FFP and cryoprecipitate are more widely available and cheaper to source than fibrinogen concentrate; however, indirect costs for preparation, transportation, storage and associated wastage are often overlooked and need to be considered in evaluating real-term cost-effectiveness (Sørensen & Bevan, 2010; Nascimento et al., 2014; Wong & Curry, 2018). A recent study calculated that after considering 28% wastage for cryoprecipitate, a further 44% reduction in cost of fibrinogen concentrate or a significant reduction in time spent at ICU would be needed to match the cost of cryoprecipitate (Okerberg et al., 2016).

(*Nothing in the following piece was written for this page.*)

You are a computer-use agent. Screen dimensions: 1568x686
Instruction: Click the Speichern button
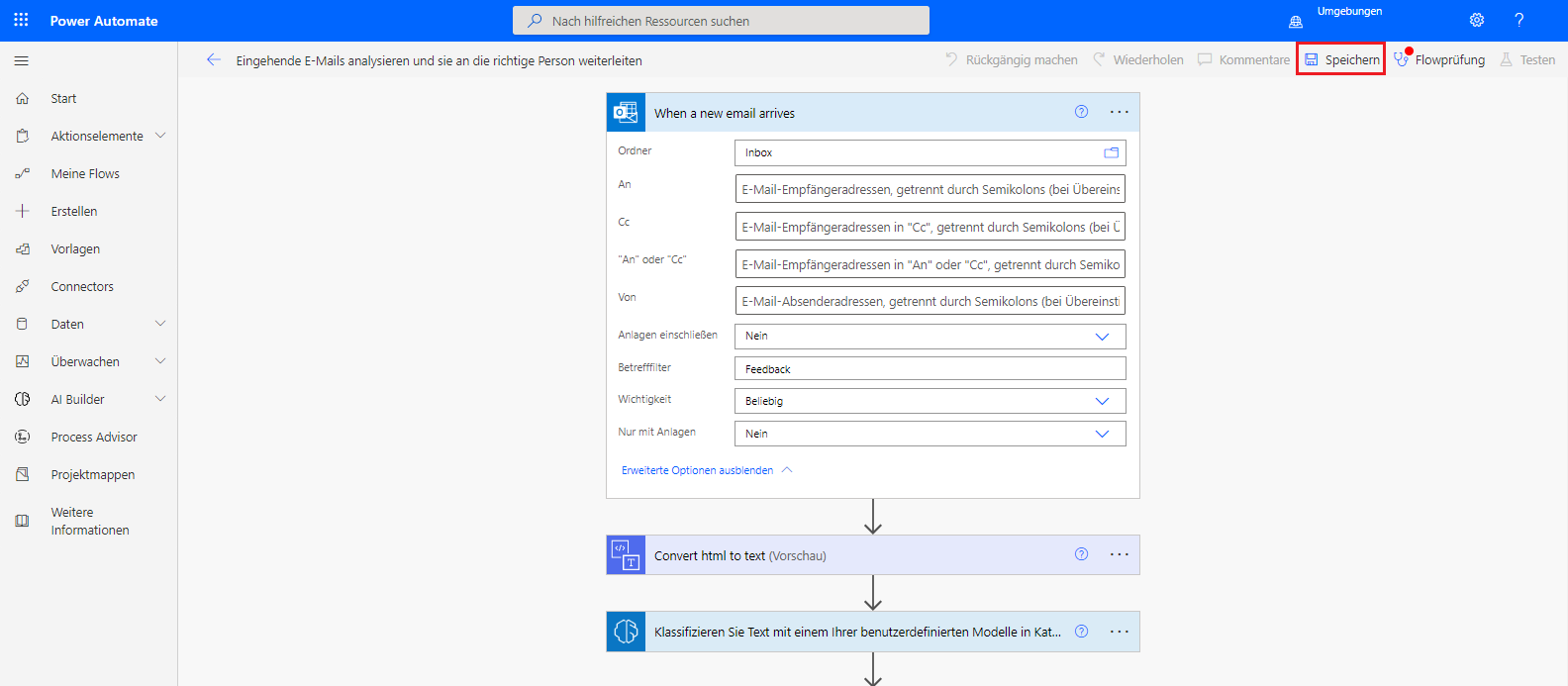pos(1341,59)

More recently, a cost analysis in the Netherlands found that fibrinogen concentrate is a cost-saving option for the management of bleeding during cardiac surgery when compared to fresh frozen plasma (Kelly et al., 2019). While the acquisition cost was higher for fibrinogen concentrate, other hospital-based costs were found to be lower, leading to a 21.1% reduction in overall cost of FCH compared to FFP (Kelly et al., 2019).

Significant benefits in safety and effectiveness are required to make fibrinogen concentrate economically viable (Wong & Curry, 2018). Product preparation and time to administer impact on the safety of use. The amount of fibrinogen in fibrinogen concentrate is standardised whereas the amount of fibrinogen in cryoprecipitate varies on average between 15–17 g/L but has also been shown to vary drastically from 3–30 g/L (Nascimento et al., 2014; Wong & Curry, 2018). Unlike with FFP and cryoprecipitate, the preparation of fibrinogen concentrate involves viral inactivation and removal of antibodies and antigens that can trigger an allergic response. The former means that fibrinogen concentrate carries a significantly reduced risk of viral infection and the latter eliminates the need for blood group matching. In terms of preparation, FFP and cryoprecipitate require blood group matching and approximately 17–20 minutes for thawing at 30–37°C. Fibrinogen concentrate takes approximately 10 minutes to reconstitute and is administered faster and at lower volumes (100 mL) compared to FFP and cryoprecipitate, thereby reducing the risk of transfusion volume-related complications. Reported adverse events are similar (Wong and Curry, 2018). There are clear advantages for using fibrinogen concentrate over standard cryoprecipitate therapy, however, further studies are needed to ascertain true costs, safety and effectiveness of fibrinogen concentrate compared to cryoprecipitate.